Based on the Gutenburg website, the most popular book is “Romeo and Juliet”. We will run sentimental analysis on the most popular book.
We need to find the id number of the book to download the text into our R. The ‘gutenberg_works’ function a table of Gutenburg metadata. Use the ‘filter’ function to filter only information related to “Romeo and Juliet”. Use ‘gutenberg_download()’ function to download the text.
library(gutenbergr)
library(DT)
gutenberg_works() %>%
filter(title == "Romeo and Juliet")
## # A tibble: 1 × 8
## gutenberg_id title author guten…¹ langu…² guten…³ rights has_t…⁴
## <int> <chr> <chr> <int> <chr> <chr> <chr> <lgl>
## 1 1513 Romeo and Juliet Shakespe… 65 en <NA> Publi… TRUE
## # … with abbreviated variable names ¹gutenberg_author_id, ²language,
## # ³gutenberg_bookshelf, ⁴has_text
romeo_and_juliet <- gutenberg_download(1513)
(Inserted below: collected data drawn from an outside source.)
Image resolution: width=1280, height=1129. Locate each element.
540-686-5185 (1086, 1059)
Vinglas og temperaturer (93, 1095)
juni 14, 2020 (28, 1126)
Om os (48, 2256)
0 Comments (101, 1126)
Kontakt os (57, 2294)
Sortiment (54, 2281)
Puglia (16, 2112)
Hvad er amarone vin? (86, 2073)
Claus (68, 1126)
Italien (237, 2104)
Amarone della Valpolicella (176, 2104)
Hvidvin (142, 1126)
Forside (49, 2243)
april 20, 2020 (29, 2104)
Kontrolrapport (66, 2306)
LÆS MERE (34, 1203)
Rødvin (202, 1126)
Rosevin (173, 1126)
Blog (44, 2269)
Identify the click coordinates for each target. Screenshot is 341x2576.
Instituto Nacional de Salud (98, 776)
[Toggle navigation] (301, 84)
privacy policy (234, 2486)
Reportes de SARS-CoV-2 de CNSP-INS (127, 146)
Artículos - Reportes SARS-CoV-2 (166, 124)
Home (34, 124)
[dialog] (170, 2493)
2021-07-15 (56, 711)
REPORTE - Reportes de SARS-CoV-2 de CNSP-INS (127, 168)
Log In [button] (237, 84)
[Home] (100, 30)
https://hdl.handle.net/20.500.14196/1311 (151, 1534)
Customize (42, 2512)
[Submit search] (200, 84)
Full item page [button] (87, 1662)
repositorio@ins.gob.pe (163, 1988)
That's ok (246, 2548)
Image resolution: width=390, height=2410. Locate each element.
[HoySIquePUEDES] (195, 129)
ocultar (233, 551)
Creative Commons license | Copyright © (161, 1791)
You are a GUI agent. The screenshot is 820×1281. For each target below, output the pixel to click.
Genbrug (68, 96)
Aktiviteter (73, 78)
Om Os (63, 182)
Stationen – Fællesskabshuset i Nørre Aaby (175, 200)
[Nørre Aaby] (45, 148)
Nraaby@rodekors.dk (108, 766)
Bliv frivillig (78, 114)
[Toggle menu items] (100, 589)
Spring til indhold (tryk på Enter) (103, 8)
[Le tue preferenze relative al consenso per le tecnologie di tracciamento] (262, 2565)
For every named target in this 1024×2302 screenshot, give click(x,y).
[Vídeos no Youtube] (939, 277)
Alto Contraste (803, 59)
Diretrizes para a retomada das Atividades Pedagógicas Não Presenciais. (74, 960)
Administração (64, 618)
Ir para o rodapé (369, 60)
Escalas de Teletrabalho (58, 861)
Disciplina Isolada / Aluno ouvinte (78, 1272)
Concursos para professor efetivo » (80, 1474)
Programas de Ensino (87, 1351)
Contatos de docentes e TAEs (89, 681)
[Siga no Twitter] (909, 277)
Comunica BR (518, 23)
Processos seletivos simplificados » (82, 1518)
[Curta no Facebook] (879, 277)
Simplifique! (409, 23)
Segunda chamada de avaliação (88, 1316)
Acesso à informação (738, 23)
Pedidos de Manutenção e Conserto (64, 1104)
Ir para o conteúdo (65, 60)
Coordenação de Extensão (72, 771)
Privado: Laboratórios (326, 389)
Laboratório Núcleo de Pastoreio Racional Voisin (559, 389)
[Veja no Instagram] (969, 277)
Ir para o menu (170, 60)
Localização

knitr::kable(head(romeo_and_juliet, 50), caption = "This table contain the first 50 lines of 'Romeo and Juliet'.")
gutenberg_id | text |
---|---|
1513 | THE TRAGEDY OF ROMEO AND JULIET |
1513 | |
1513 | |
1513 | |
1513 | by William Shakespeare |
1513 | |
1513 | |
1513 | Contents |
1513 | |
1513 | THE PROLOGUE. |
1513 | |
1513 | ACT I |
1513 | Scene I. A public place. |
1513 | Scene II. A Street. |
1513 | Scene III. Room in Capulet’s House. |
1513 | Scene IV. A Street. |
1513 | Scene V. A Hall in Capulet’s House. |
1513 | |
1513 | |
1513 | ACT II |
1513 | CHORUS. |
1513 | Scene I. An open place adjoining Capulet’s Garden. |
1513 | Scene II. Capulet’s Garden. |
1513 | Scene III. Friar Lawrence’s Cell. |
1513 | Scene IV. A Street. |
1513 | Scene V. Capulet’s Garden. |
1513 | Scene VI. Friar Lawrence’s Cell. |
1513 | |
1513 | |
1513 | ACT III |
1513 | Scene I. A public Place. |
1513 | Scene II. A Room in Capulet’s House. |
1513 | Scene III. Friar Lawrence’s cell. |
1513 | Scene IV. A Room in Capulet’s House. |
1513 | Scene V. An open Gallery to Juliet’s Chamber, overlooking the Garden. |
1513 | |
1513 | |
1513 | ACT IV |
1513 | Scene I. Friar Lawrence’s Cell. |
1513 | Scene II. Hall in Capulet’s House. |
1513 | Scene III. Juliet’s Chamber. |
1513 | Scene IV. Hall in Capulet’s House. |
1513 | Scene V. Juliet’s Chamber; Juliet on the bed. |
1513 | |
1513 | |
1513 | ACT V |
1513 | Scene I. Mantua. A Street. |
1513 | Scene II. Friar Lawrence’s Cell. |
1513 | Scene III. A churchyard; in it a Monument belonging to the Capulets. |
1513 |
In order to run our sentimental analysis, we need the text as one-token-per-row format by using the ‘unnest_tokens’ function in the ‘tidytext’ package.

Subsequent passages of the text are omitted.